I am 33 and my husband is 45.  We have two small kids and both work part time in healthcare.  Our time is our currency, and work 3-4 shifts per week between the two of us, last year grossing about $80,000. We have no debt and own our modest home and two cars.
Our biggest bill is our health insurance premiums, costing me almost $1,000 per month through my company.  We are both saving 10% into 401k plans through work. $900 per month goes to a Roth ($450 each).  we are putting $3,000 per kid per year into a 529 college savings plan.  We have about $100,000 in retirement accounts, including 401k, Roth IRAs, pension plans. 

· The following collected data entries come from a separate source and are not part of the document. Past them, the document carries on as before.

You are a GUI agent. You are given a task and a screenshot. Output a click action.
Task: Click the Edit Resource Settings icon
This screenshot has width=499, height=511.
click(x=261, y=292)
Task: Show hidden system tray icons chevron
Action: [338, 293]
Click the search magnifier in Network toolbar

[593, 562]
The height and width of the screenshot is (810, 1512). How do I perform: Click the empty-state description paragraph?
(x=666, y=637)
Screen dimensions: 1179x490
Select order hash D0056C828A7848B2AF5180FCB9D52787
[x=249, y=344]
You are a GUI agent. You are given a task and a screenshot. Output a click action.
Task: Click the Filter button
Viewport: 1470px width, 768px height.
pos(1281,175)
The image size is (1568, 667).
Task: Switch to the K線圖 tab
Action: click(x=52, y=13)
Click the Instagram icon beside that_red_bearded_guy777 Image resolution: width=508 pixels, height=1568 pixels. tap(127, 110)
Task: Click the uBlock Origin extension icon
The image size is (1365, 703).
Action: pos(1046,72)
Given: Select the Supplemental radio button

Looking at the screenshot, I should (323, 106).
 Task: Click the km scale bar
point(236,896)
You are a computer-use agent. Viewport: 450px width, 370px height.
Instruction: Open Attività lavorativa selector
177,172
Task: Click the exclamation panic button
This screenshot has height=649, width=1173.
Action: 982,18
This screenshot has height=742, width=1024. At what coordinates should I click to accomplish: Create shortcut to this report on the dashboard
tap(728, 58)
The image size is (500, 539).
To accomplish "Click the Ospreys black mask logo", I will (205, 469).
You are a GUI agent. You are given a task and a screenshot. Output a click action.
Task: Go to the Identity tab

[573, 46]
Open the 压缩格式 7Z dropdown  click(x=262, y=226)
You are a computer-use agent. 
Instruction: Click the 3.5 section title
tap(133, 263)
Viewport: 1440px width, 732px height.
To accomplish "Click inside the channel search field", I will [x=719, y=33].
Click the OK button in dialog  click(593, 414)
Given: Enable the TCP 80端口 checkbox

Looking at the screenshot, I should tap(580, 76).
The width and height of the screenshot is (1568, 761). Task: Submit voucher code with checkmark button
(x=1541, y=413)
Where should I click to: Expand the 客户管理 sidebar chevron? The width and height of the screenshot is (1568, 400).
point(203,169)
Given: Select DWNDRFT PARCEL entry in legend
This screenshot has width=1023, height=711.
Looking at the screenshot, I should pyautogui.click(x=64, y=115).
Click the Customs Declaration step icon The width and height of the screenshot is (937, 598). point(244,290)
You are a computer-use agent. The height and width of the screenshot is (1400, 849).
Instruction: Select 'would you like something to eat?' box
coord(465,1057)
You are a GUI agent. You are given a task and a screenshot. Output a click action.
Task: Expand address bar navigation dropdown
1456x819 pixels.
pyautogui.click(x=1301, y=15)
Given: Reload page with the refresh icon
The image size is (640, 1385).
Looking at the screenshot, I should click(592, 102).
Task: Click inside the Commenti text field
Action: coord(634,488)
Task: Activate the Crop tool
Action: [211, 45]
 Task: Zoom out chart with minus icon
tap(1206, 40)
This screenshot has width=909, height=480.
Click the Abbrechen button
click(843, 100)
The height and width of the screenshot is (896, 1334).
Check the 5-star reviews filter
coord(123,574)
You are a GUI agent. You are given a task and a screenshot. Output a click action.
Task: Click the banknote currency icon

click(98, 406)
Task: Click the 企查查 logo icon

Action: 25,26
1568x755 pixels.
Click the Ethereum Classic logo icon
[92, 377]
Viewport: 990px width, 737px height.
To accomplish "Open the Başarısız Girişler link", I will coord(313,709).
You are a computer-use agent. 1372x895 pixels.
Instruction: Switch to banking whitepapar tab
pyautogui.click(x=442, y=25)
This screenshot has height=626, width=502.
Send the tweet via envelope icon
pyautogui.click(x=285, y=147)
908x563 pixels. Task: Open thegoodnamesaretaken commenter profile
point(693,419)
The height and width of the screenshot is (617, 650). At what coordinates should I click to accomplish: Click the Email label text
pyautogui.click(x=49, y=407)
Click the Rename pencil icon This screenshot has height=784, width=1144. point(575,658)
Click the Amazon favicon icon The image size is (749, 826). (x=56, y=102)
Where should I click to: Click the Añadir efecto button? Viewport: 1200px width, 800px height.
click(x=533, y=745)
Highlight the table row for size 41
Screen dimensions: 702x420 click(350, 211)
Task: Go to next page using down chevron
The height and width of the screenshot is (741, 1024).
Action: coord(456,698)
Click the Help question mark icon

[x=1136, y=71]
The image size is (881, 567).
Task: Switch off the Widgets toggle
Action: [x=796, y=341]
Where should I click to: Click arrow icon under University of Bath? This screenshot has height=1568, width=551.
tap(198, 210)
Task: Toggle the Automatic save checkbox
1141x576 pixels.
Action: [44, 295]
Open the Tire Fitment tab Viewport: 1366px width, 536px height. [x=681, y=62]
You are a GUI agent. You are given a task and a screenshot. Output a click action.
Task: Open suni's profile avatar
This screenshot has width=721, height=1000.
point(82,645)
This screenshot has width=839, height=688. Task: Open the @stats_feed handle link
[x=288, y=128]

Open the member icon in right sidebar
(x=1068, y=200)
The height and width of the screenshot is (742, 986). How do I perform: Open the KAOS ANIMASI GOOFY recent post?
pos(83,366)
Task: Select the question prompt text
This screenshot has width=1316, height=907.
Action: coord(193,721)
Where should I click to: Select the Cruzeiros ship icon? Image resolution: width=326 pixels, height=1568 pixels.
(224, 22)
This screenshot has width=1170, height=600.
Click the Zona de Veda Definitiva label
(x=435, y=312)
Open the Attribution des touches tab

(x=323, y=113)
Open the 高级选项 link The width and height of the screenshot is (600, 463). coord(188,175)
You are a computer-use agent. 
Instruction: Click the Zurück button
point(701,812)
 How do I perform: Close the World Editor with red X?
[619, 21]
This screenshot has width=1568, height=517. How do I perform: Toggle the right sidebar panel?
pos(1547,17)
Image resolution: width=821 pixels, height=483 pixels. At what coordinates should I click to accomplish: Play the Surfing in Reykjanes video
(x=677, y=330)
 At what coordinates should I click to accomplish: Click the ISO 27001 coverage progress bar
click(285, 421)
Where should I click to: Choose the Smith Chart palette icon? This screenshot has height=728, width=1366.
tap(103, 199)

When we dramatically reduced the amount we were working due to having kids and wanting to spend time as a family, we discussed many scenarios with our financial planner, including very minimal work while kids were young. He recommending allowing savings to accumulate to allow for a dramatic decrease in work at any given point. We have reduced hours and continue to grow our savings account, since we've become extremely frugal.  Our bank account now has about $175,0000.  Much of it is in a money market, earning 1.25% interest.  We are making a career shift soon, where I will be home with kids and my husband will work.  We will likely decrease our income to about $60,000 and decrease healthcare costs by utilizing the ACA.  Even if we spend down some of our savings to allow for monthly contributions to Roth IRA's, I don't see our financial picture changing dramatically this year.  I feel like we should be using the money in the bank to gain interest and use it as income now or for early retirement.  What kinds of options do we have??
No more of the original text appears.